On this Fourth of July, I reflect on what America means to my family—and what it means to others. I am the grandson and great-grandson of Jewish immigrants to this nation, who escaped Eastern Europe before the violence of the Second World War likely would have killed them. To my family America meant survival, and freedom from religious persecution. With the help of generous government programs like the GI Bill, America ultimately meant opportunity and security. This is my family’s story, it is an American story, and it is one shared by many.
But I know that my family’s story is not the story of Black Americans who suffered 250 years of chattel slavery, followed by 160 years of terror-enforced apartheid and explicitly race-based exclusion from opportunity. My family’s story is not the story of those native to the continent, who have seen their land stolen, their people exterminated, and their way of life appropriated. My family’s story is not the story of other immigrants, just as desperate and hopeful for safety as my own great-grandparents, who are kept away by restrictive quotas and decisions to label them illegal.

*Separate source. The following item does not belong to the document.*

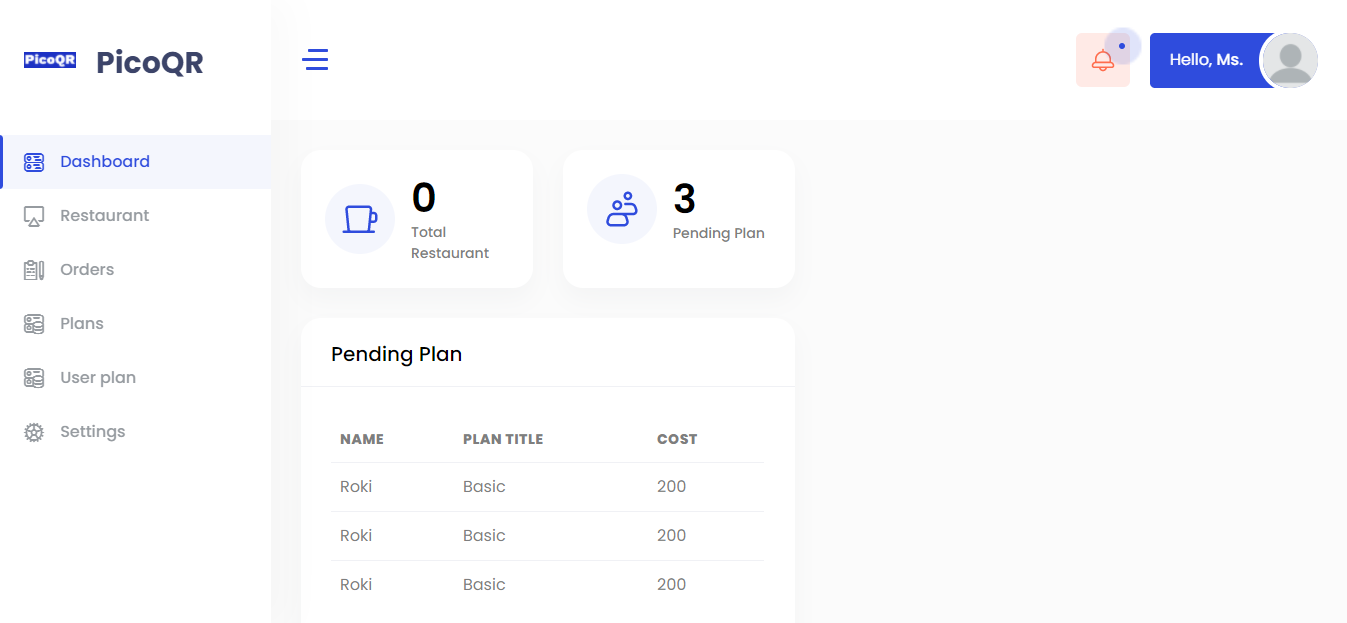1347x623 pixels.
Task: Click the PicoQR brand title text
Action: (x=150, y=63)
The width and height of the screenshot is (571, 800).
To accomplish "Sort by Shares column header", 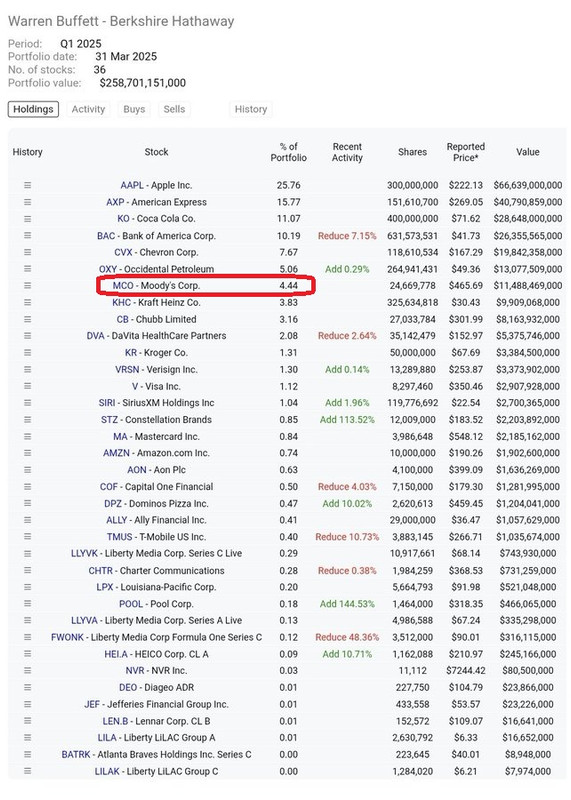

My family has been the beneficiary of what is best in America: a place of refuge and safety from violence and intolerance, a place where the laws and the Constitution can protect against exclusion and the worst of human nature. But I and my family are acutely aware that what is best in the country has been denied to millions, that the promise of equality has been withheld, and that the rights promised by our founders have not been secured.
On this Fourth of July, I remind myself again that it is our obligation to deliver the promise and to secure these rights. Two hundred and forty-four years after our founders declared a new nation, founded on the principles of equality and universal rights, those principles are still not a reality for all.
We have a lot of work left to do. I pledge to work alongside you.